На одном оттиске, предназначенном для митрополита Исидора, написали с брызгами: «Госродин Исидор. Отслужи панихиду по Романовым, не повесим, а впрочем, черт с тобой!»
Решено было рассылать грозный лист из Петербурга, чтоб запутать полицию — полетели пакеты в Харьков, в Нежин, на станцию Ольховый Рог и — назад в Москву…
Вести из Санкт-Петербурга явились тотчас.
Огромная беспощадная прокламация ввергла в трепет каждым своим тезисом. Никогда еще Россия не знала такого страстного призыва к топору. Призыв этот превосходил все, что появлялось в предыдущих листках, перечеркивая их, как слабый детский лепет. Но ужас вызывали не только лютые слова прокламации, но и сам ее вид — добрая бумага, добрый шрифт — за нею стояла не какая-нибудь карманная подпольная печатня, а хорошо налаженная, снабженная средствами, правильная типография. Даже множество опечаток воспринималось как нарочитое введение общества в заблуждение: некогда! Готовится новый лист, еще более страшный, а там, потом… Что будет потом?
За ужасной этой бумагой скрывался до времени какой-то Центральный Революционный Комитет, грозящий войти в сношения со всеми тайными обществами и кружками — лишь бы они организовывались. И, разумеется, по прочтении этой бумаги — у кого испуганно, у кого с надеждою, у кого с любопытством, у кого с негодованием — возникал жадный вопрос: кто? Кто состоит в этом воинственном и страшном Центральном Революционном Комитете?
Первыми высказали свое предположение наиболее догадливые: лист сотворили люди шефа жандармов князя Долгорукова. Третье отделение алкает деятельности. Люди Долгорукова рвутся подстрелить двух зайцев из одного бердана: первый заяц — царь, напуганный собственным своим Положением о раскрепощении крестьян, второй заяц — либеральствующая публика. Публику эту необходимо напугать истинным дьявольским ликом революционеров, которые так ей правятся.

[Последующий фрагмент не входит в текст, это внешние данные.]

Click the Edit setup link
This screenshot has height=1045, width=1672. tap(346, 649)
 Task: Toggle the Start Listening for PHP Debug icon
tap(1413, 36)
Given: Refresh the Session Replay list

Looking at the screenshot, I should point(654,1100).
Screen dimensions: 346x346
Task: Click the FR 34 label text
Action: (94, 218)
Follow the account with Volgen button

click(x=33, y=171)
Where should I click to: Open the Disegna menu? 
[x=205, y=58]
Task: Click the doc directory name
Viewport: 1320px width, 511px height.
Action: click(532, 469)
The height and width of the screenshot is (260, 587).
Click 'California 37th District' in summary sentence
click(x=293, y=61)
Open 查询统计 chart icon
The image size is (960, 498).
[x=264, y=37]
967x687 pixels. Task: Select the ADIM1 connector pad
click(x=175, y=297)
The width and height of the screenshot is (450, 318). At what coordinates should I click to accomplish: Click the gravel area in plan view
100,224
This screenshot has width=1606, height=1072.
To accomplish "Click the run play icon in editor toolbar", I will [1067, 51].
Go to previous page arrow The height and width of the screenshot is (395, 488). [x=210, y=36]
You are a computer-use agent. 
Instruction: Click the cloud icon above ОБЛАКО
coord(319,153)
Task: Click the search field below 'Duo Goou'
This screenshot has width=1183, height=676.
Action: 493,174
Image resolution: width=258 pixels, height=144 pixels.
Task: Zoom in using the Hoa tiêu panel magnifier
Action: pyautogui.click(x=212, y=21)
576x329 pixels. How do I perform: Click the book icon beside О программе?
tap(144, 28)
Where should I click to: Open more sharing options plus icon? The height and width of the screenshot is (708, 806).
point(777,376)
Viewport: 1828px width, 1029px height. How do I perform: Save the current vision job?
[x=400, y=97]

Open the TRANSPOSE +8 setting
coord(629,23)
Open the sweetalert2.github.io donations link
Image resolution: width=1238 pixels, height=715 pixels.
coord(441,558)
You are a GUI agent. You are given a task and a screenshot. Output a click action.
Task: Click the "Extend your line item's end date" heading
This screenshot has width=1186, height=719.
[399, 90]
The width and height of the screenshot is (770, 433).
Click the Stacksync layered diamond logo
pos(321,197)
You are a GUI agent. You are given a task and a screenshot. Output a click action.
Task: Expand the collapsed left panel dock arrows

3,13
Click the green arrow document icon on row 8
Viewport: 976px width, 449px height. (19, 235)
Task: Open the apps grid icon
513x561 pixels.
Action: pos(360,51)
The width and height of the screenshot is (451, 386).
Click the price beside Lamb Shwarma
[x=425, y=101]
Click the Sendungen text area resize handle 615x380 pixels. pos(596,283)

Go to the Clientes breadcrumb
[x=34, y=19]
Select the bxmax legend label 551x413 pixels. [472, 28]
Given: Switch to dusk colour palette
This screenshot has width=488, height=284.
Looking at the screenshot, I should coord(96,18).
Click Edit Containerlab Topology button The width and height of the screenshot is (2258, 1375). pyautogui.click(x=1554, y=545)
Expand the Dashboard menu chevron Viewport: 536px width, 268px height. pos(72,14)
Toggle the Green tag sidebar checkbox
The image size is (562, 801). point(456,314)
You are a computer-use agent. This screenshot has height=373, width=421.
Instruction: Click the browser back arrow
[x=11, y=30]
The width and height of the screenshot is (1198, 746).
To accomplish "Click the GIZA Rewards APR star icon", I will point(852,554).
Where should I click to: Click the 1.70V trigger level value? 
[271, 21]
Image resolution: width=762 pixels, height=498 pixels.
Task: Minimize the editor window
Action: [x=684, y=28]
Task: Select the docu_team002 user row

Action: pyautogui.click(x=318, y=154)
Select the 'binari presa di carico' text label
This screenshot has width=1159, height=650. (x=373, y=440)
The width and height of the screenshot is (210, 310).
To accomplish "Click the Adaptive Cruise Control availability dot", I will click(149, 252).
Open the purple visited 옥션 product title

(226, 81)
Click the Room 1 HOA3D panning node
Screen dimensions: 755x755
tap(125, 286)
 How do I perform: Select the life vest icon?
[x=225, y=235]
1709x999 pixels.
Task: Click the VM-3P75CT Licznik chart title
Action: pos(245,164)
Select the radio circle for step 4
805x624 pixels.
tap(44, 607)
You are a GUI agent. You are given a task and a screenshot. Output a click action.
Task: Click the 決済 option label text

Но скептики усумнились тотчас — едва ли князь станет накачивать на себя розыск этого чертового Комитета, коего, по всей вероятности, и не существует в природе. Прокламация ему самому — обух по голове.
Прокламация ругает Герцена? Но кто, кроме Чернышевского, может решиться на это?
Умные люди были рассудительнее. Некто Стебницкий поместил в «Северной Пчеле» фельетон и в том фельетоне прозрачно намекнул как на автора ужасной бумаги на Николая Гавриловича Чернышевского.
— Не было бы этого журнала и писателя — не было бы волнения в молодежи…
Фельетон был тотчас замечен в «Современнике»:
— Крупный талант, упражняющийся в выходках «Северной Пчелы», очевидно, не познает себя, но придет время, когда ему зазорно станет за нынешнюю свою деятельность!
Говорили, будто Стебницкий — это младой Лесков. Это было огорчительно. «Северная Пчела», принятая три года назад Павлом Усовым от почившего Фаддея Булгарина, оставалась «Северной Пчелой»…
Но ни догадливые, ни скептики, ни рассудительные не могли предвидеть, чем явится эта прокламация для Чернышевского. Об этом пока еще не знал и шеф жандармов.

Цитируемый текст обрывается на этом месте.